The religious crises connected to Jansenism affected the careers of many early eighteenth century French engravers, who either went into exile, or served as the secret correspondents of French engravers who had settled in England or Holland, which became platforms for the diffusion of polemical engravings. In the 1760s, the participation of French engravers in clandestine Jansenist initiatives compelled them to emigrate definitively, or to stay abroad for many years. Once they emigrated, they often completely changed their artistic orientation.

Bernard Picart (1673-1733), The chained nuns, or the Destruction of Port-Royal des Champs, burin engraving, circa 1709, Paris.

Bernard Picart (1673-1733), The chained nuns, or the Destruction of Port-Royal des Champs, burin engraving, circa 1709, Paris.
Source: Bibliothèque de Port-Royal

Jansenism, a theological movement born around 1640 in the Port-Royal de Paris monastery’s sphere of influence, was initially a trend within Catholicism following the doctrines of Saint Augustine of Hippo on predestination and grace. During the reign of Louis XIV, however, Jansenism also became a political sensibility that questioned the authority of the Church and accentuated the importance of individual conscience within the monarchy. The ensuing royal repression pushed many French theologians who had defended the movement to go into exile. The most famous were Antoine Arnauld (1612-1694), who left for Brussels at the end of his life, and Pasquier Quesnel (1634-1719), who joined Arnauld in exile in Brussels in 1684, and was later forced to leave for Amsterdam in 1703, where he remained until his death. The revocation of the Edict of Nantes was another factor that prompted artists to choose exile: some of them, who were from Protestant families, were “recent converts” who had rallied to Catholicism solely by force or out of prudence. Artistic emigration connected to Jansenism became more substantial in scope only in the early eighteenth century: first with the desire to eradicate Port-Royal at the end of Louis XIV’s reign, and the simultaneous destruction of the Abbey of Port-Royal des Champs beginning in 1709, and then with the promulgation of the papal bull Unigenitus in 1713, which condemned Pasquier Quesnel’s Réflexions Morales [Moral Reflections] and was imposed on the French clergy by the king. The majority of artists who emigrated were engravers.
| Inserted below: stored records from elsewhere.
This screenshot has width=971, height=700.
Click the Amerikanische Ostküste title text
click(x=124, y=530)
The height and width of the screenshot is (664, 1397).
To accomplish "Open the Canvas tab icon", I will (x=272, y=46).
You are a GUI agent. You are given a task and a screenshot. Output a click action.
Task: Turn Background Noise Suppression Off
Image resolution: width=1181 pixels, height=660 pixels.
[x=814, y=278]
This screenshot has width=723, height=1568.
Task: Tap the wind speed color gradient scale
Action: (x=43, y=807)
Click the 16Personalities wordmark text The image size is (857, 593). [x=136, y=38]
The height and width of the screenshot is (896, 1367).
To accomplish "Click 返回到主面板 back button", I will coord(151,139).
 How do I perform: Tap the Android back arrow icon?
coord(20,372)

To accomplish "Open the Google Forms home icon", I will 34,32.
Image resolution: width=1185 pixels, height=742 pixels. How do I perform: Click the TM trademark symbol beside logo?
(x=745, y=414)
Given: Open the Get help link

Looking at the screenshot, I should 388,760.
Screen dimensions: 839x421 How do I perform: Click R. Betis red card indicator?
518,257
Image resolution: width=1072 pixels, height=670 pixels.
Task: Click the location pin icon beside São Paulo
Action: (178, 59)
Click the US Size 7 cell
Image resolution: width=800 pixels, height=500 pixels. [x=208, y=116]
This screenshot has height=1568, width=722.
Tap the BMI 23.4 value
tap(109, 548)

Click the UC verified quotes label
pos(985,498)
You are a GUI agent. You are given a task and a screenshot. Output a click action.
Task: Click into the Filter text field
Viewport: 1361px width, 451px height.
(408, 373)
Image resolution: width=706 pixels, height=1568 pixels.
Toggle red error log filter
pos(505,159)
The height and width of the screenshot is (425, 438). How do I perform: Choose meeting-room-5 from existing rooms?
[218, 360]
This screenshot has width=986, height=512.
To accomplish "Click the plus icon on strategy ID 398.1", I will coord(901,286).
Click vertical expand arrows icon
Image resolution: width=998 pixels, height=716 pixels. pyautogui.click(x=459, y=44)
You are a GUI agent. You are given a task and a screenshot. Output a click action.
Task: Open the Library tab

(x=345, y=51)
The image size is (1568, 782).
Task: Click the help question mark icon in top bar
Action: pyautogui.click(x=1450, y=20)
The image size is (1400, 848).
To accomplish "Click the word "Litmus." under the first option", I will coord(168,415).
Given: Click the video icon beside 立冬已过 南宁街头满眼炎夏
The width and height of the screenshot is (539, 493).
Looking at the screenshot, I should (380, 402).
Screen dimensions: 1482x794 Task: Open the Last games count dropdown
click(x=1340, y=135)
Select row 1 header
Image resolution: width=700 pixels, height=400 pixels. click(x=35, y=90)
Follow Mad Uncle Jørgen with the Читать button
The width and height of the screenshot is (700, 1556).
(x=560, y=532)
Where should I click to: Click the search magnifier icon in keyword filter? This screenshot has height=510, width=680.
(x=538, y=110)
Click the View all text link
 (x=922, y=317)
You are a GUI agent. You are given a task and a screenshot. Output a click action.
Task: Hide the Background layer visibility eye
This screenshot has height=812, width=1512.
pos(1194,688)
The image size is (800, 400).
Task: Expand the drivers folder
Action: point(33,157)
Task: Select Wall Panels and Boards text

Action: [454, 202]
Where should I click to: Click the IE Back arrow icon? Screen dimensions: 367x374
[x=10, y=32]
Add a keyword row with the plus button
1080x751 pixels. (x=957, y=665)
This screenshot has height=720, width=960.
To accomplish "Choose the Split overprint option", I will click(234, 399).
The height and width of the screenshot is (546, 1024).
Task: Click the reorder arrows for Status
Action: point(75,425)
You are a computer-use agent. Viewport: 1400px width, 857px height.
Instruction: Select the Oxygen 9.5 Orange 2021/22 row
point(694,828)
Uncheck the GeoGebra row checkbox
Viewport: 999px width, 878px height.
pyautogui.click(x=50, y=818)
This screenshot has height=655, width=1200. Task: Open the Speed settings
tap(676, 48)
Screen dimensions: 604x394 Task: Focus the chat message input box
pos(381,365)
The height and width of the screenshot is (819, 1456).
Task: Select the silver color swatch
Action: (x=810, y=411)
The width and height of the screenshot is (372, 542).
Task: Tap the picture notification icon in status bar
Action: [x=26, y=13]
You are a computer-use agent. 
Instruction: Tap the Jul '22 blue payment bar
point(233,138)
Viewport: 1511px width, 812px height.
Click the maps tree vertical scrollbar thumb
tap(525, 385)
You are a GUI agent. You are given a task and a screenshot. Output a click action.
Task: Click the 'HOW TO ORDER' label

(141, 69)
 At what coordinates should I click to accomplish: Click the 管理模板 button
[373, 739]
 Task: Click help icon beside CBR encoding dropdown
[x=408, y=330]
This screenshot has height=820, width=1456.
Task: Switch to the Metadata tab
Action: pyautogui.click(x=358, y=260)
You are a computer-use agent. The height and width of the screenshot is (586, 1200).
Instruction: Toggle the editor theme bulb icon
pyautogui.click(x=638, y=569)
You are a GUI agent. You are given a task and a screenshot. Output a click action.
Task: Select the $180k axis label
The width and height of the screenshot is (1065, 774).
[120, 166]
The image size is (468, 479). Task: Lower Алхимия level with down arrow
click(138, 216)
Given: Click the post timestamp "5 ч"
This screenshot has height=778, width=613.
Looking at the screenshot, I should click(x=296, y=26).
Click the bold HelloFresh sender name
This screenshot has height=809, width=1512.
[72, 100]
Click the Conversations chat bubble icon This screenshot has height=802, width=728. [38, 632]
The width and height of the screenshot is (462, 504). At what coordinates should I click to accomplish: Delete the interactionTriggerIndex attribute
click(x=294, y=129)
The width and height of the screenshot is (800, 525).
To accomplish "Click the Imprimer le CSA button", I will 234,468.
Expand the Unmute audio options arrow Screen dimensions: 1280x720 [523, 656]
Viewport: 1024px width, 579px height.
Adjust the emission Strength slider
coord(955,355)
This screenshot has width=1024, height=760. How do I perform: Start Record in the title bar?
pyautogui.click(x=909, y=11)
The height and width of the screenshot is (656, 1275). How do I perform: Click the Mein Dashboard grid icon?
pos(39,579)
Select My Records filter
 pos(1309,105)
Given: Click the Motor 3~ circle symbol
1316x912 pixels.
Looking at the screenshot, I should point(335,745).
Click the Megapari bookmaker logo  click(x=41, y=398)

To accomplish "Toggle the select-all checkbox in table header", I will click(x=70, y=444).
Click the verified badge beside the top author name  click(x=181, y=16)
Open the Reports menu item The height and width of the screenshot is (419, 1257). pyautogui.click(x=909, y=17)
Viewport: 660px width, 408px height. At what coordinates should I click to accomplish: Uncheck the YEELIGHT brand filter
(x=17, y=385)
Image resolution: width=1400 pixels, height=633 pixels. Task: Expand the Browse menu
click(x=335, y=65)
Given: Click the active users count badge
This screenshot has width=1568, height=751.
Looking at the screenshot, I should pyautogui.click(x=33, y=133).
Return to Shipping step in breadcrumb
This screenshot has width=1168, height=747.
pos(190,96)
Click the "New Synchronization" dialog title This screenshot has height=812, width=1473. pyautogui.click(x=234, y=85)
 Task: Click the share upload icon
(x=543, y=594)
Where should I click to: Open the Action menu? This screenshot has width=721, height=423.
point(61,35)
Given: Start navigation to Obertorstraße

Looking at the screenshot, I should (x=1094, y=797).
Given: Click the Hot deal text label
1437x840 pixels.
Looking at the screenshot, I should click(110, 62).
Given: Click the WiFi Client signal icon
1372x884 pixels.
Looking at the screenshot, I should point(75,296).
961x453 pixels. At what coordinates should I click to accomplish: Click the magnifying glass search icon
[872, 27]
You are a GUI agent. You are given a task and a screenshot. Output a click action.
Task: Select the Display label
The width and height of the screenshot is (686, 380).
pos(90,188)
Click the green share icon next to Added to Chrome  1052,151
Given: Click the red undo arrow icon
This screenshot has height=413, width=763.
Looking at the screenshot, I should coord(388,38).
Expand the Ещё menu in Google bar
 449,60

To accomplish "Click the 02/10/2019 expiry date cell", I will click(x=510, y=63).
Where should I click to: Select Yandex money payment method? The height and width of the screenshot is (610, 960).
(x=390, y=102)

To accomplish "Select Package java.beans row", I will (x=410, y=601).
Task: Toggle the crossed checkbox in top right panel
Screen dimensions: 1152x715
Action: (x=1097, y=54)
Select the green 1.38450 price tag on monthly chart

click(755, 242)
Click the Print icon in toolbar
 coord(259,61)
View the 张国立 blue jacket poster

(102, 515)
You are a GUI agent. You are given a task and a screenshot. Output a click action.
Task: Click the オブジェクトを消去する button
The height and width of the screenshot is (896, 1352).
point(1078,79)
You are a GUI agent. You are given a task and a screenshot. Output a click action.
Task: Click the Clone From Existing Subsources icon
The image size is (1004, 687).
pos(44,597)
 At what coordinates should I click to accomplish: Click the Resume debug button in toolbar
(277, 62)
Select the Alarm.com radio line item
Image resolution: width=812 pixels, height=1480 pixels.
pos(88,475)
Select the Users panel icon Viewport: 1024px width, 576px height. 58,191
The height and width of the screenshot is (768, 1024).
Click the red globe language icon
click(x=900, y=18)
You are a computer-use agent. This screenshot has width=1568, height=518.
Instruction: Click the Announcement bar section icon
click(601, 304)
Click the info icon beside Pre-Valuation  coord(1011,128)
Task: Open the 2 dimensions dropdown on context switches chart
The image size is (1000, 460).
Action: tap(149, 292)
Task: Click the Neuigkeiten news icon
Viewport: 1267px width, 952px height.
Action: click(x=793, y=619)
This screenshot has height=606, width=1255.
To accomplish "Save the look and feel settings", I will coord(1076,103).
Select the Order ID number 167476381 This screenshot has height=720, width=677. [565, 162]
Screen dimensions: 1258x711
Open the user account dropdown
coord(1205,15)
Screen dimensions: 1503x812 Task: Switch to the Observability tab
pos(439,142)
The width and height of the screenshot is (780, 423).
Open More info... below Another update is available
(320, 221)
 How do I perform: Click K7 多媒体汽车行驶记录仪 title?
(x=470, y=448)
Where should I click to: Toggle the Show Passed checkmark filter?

The religious conflicts of the sixteenth century had also accustomed them to the publishing (if not the invention) of politically-committed images intended to defend their convictions. Pressured by events, some engravers in the early eighteenth century once again committed themselves to creating engravings, which were much more numerous than during preceding centuries owing to the development of printing and the loose print, which was distributed and sold by hawkers or available at booksellers. These engravings were anonymous due to their illicit nature, and their authors and publishers were sometimes worried because of them. As a result, some preferred to emigrate.

The first was Bernard Picart (1673-1733), who was also the author of the first engraving denouncing the destruction of Port-Royal: Les religieuses enchaînées ou la Destruction de Port-Royal [The chained nuns, or the Destruction of Port-Royal], published around 1709. Picart belonged to a formerly Protestant family that converted to Catholicism during the seventeenth century. According to the Mémoires [Memoirs] of the bookseller Prosper Marchand (1678-1756), who went into exile in Holland shortly before him, the engraver was attracted by movements of Jansenist thought, but in France he also belonged to the first philosophical circles of “freethinkers.” This proves that his exile resulted as much from his religious convictions as  from a desire for freedom of expression, which he could not exercise in France. Picart initially attempted to go to Sweden in 1709 but was prevented from leaving by the Superintendent of the Bâtiments du roi [The King’s Buildings]. Through persistence he succeeded in obtaining a passport for The Hague in 1710, from there he went to Amsterdam, where he established a famous workshop which for years flooded France with polemical engravings defending Jansenism. He remained in contact with Parisian engravers, notably Nicolas Godonnesche (?-1761), who could engrave his drawings or print the copper plates Picart passed into France. It was thanks to Picart that European Jansenist engraving networks branched out very early in France and Holland, thereby creating long-lasting circulations during the 1730s and 1740s between artists and booksellers who had emigrated to the Netherlands and their counterparts in France. Moreover, Claude Dubosc (1682-1745), a French engraver from a Protestant background, emigrated to London in 1712, where he became a bookseller and merchant engraver in England, and had relations with Bernard Picart, whose prints he published. As a result of the emigration of engravers, Jansenist engraving networks were established on clearly determined European axes between Paris, London, and Amsterdam, axes that were simultaneously those of the distribution of seditious books.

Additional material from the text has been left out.